Может быть, следовало упрекнуть автора книга в том, что он сознательно устранился от выполнения столь заманчивой задачи. Однако такой упрек вряд ли окажется справедливым. И. Волгин выстроил вокруг журнала Достоевского мощные леса, подробно рассмотрев источники, историю и генезис издания, отношения его с русской прессой и русским обществом. И как раз способсуществования«Дневника писателя», осмысленный с позиций подлинного историзма, позволил исследователю найти ключ к проблеме сугубо «филологического» свойства. «В «Дневнике»»лично» не только то, что относится непосредственно к его автору, но и все остальное», – утверждает И. Волгин (стр. 28). Но ведь это значит, что сам метод«Дневника» выражает фундаментальную эстетическую позицию Достоевского – по вопросу об отношении искусства к действительности. Напомним одно любопытное высказывание Достоевского из «Дневника писателя за 1876 год» (статья «Два самоубийства»): «Действительно, проследите иной, даже вовсе и не такой яркий на первый взгляд факт действительной жизни – и если только вы в силах и имеете глаз, то найдете в нем глубину, какой нет у Шекспира. Но ведь в том-то и весь вопрос: на чей глаз и кто в силах! Ведь не только чтоб создавать и писать художественные произведения, но и чтоб только приметить факт, нужно тоже в своем роде художника». Заметим также, что именно к этим размышлениям писателя относится заметка из черновых тетрадей «Дневника», теперь ставшая хрестоматийной: «В поэзии нужна страсть, нужна ваша идея и непременно указующий перст, страстно поднятый».

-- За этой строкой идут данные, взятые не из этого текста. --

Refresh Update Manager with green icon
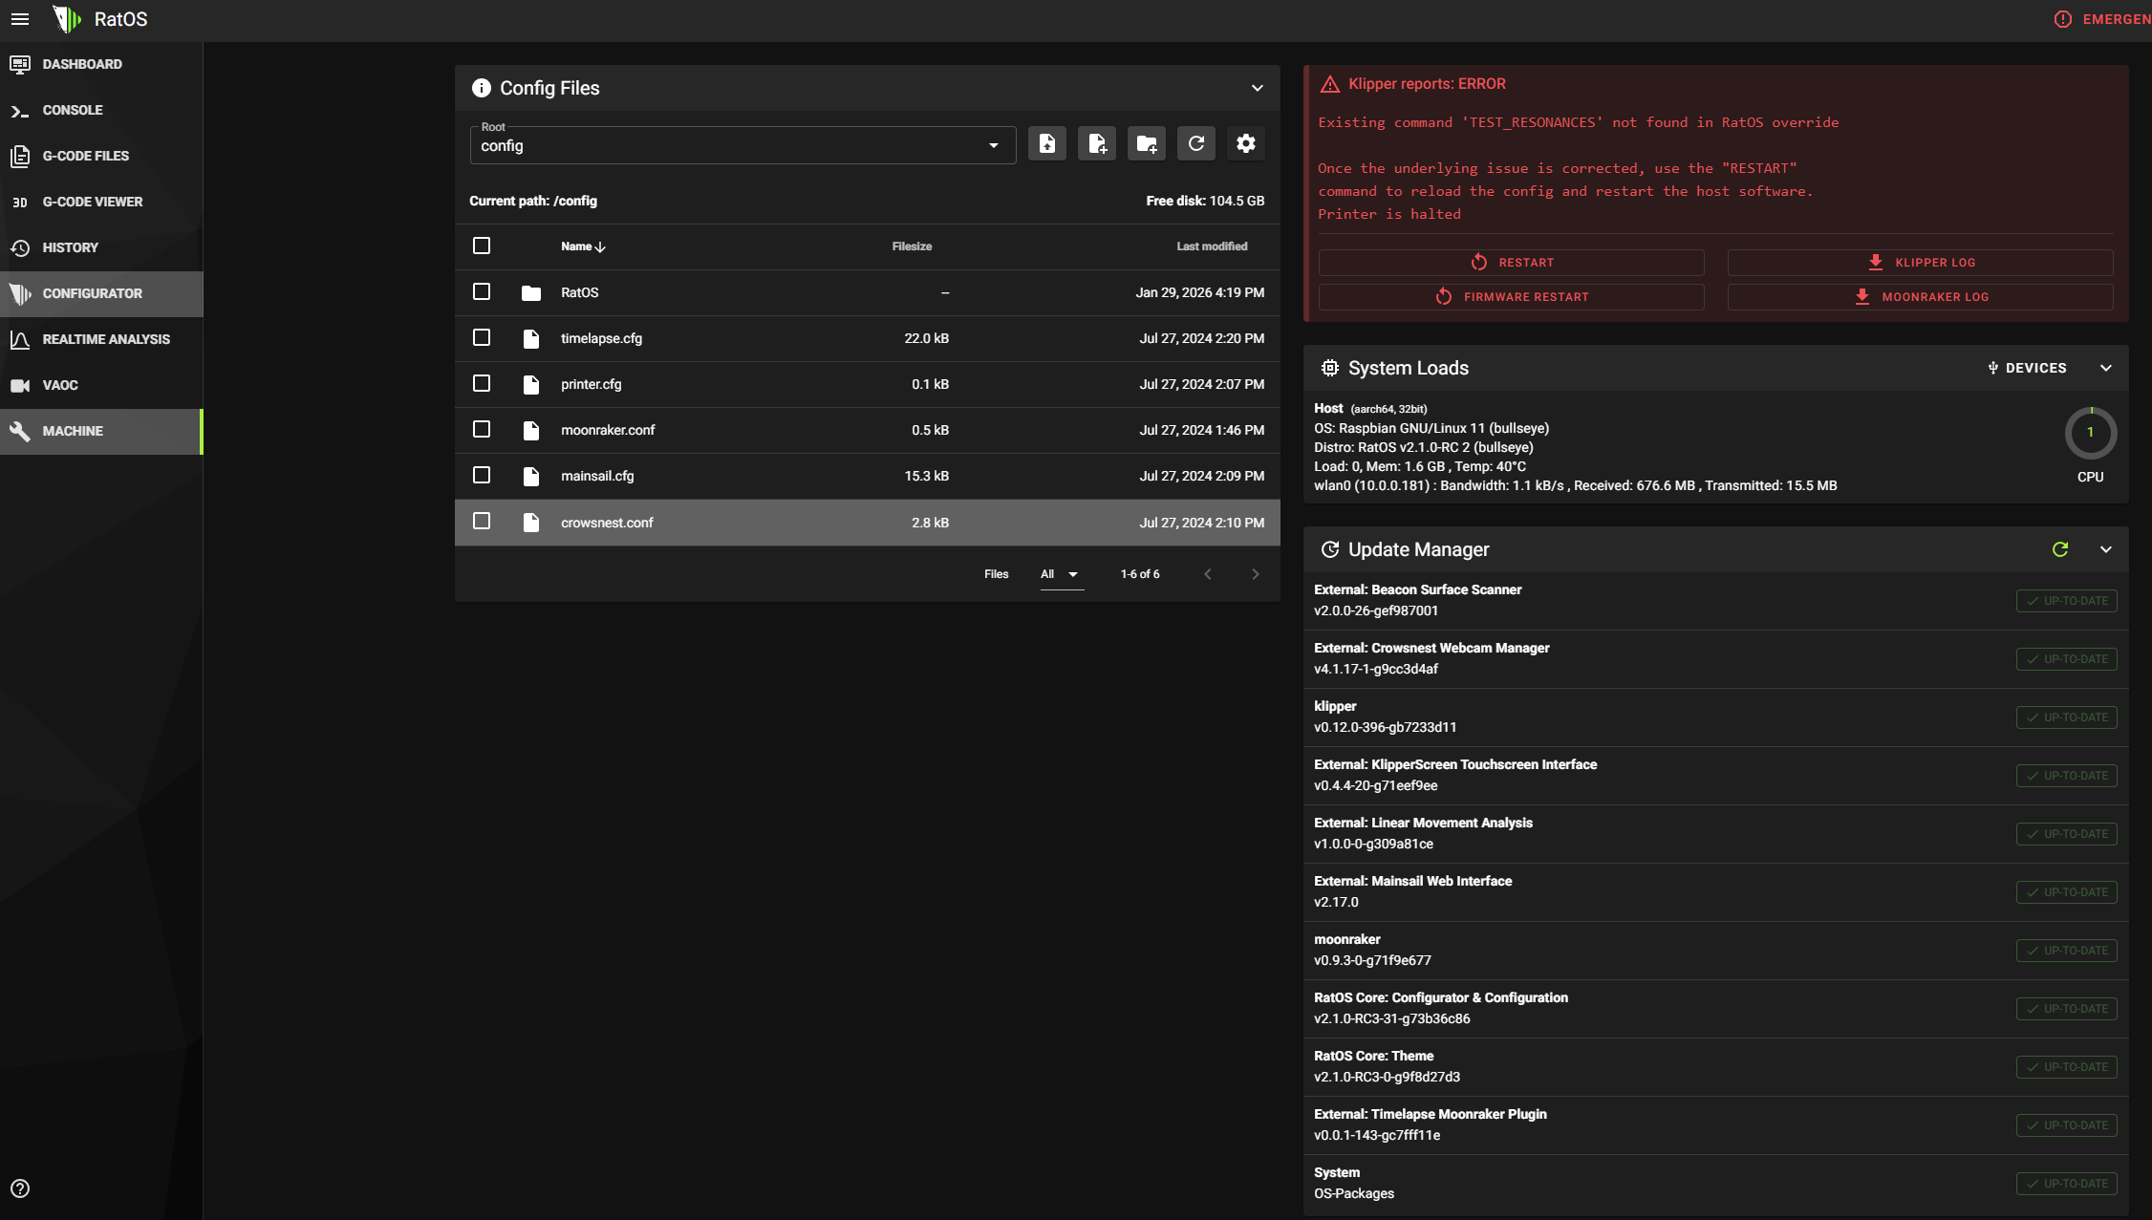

Только художнику с видением Достоевского было под силу создать «Дневник», феноменальное явление русской литературы, беспрецедентное в ее истории, – этот вывод, вытекающий из концепции И. Волгина, находит в его книге и еще одно «неотразимое» подтверждение. Речь идет об архиве «Дневника», его эпистолярии, об обратной связи, которая существовала между Достоевским и читательской аудиторией журнала с момента выхода первого его номера.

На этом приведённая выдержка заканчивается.